The court next considered whether the two works were substantially similar, applying the two-pronged analysis consisting of an objective “extrinsic test” and a subjective “intrinsic test.” The extrinsic test, which compares the specific objective elements of the works at issue, can be satisfied if an analysis shows that the copyrighted work and the accused work contain similar elements such as plot, theme, characters and sequence of events, among others.
After conducting this analysis, the court concluded that none of the protectable elements of the book bore any similarity to Greenleaf. Among other things, while plaintiff’s book was presented in an autobiographical and chronological fashion, Greenleaf featured complex story lines with several subplots. Whereas the memoir recounts the true story of plaintiff’s struggles with poverty, single parenthood, alcoholism and career fulfillment, Greenleaf focuses on one character’s quest to stop a child molester and the drama surrounding an affluent African American church. The court rejected plaintiff’s attempts to demonstrate substantial similarity through various trivial details, noting that “a claim for copyright infringement cannot be based on ‘random similarities scattered throughout the works.’”

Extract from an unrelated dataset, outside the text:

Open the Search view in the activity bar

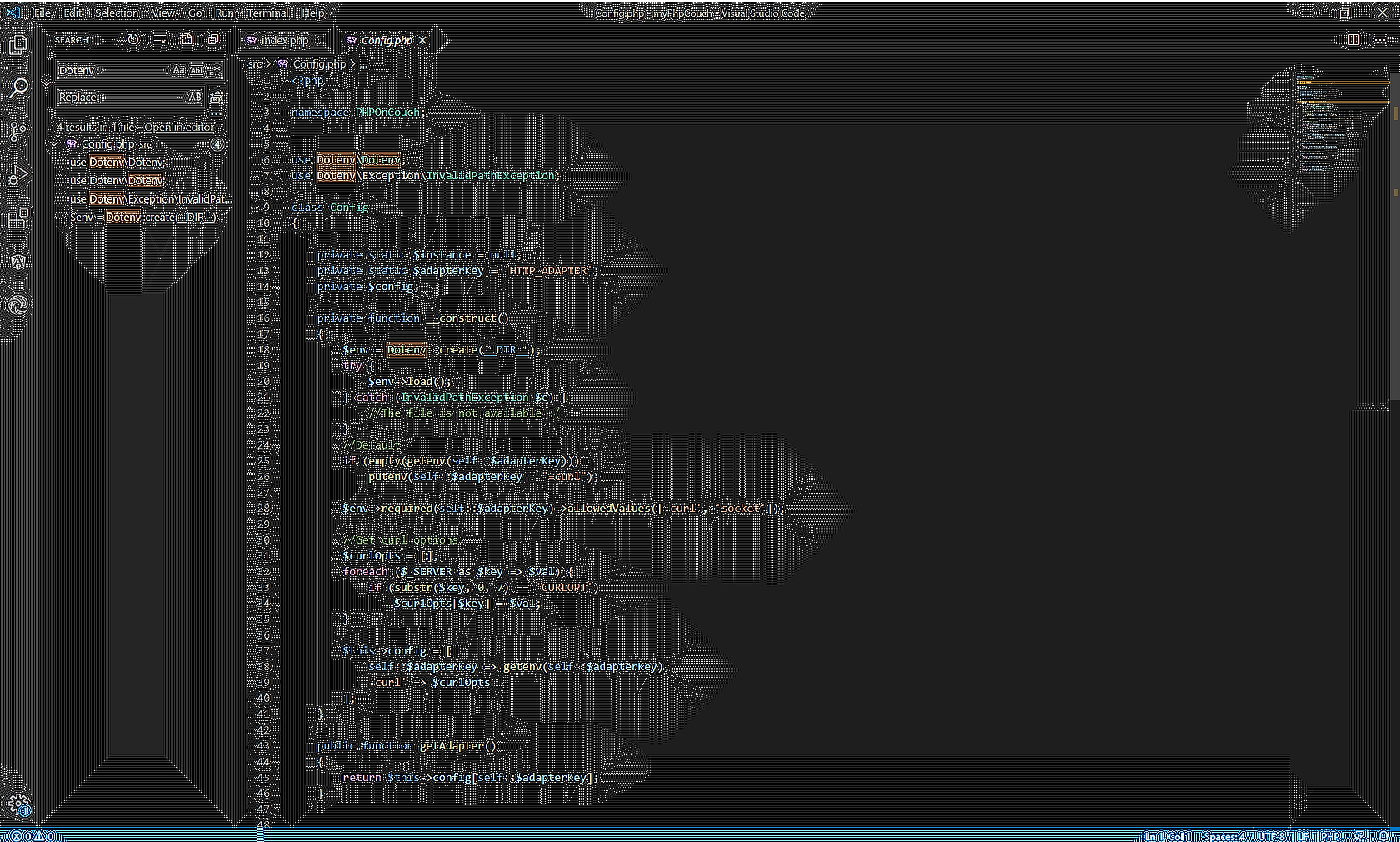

The court then turned to the second prong of the substantial similarity analysis: the intrinsic test, in which the main inquiry turns on whether the works share a “total concept and feel” when viewed from the perspective of the ordinary observer. The court noted that the book was an autobiography chronicling Day’s life, from being raised as one of 10 kids in poverty to her marriage to an unemployed alcoholic who abuses her and with whom she raises three kids while being serially evicted from more than a dozen residences, and ends with her move to North Carolina in 1999, where she hopes to begin a better life. In contrast, Greenleaf is a fictional piece about a present-day African American church and its wealthy bishop and his family, with the first season focused on the quest of its main character (the bishop’s daughter) to stop a serial child molester (her uncle). Accordingly, the court held that the book and Greenleaf did not share even superficial similarities, let alone a common total concept and feel.
Because Day failed to raise a genuine issue of material fact as to whether defendants had copied her book, the court granted summary judgment in favor of defendants and dismissed the claims with prejudice.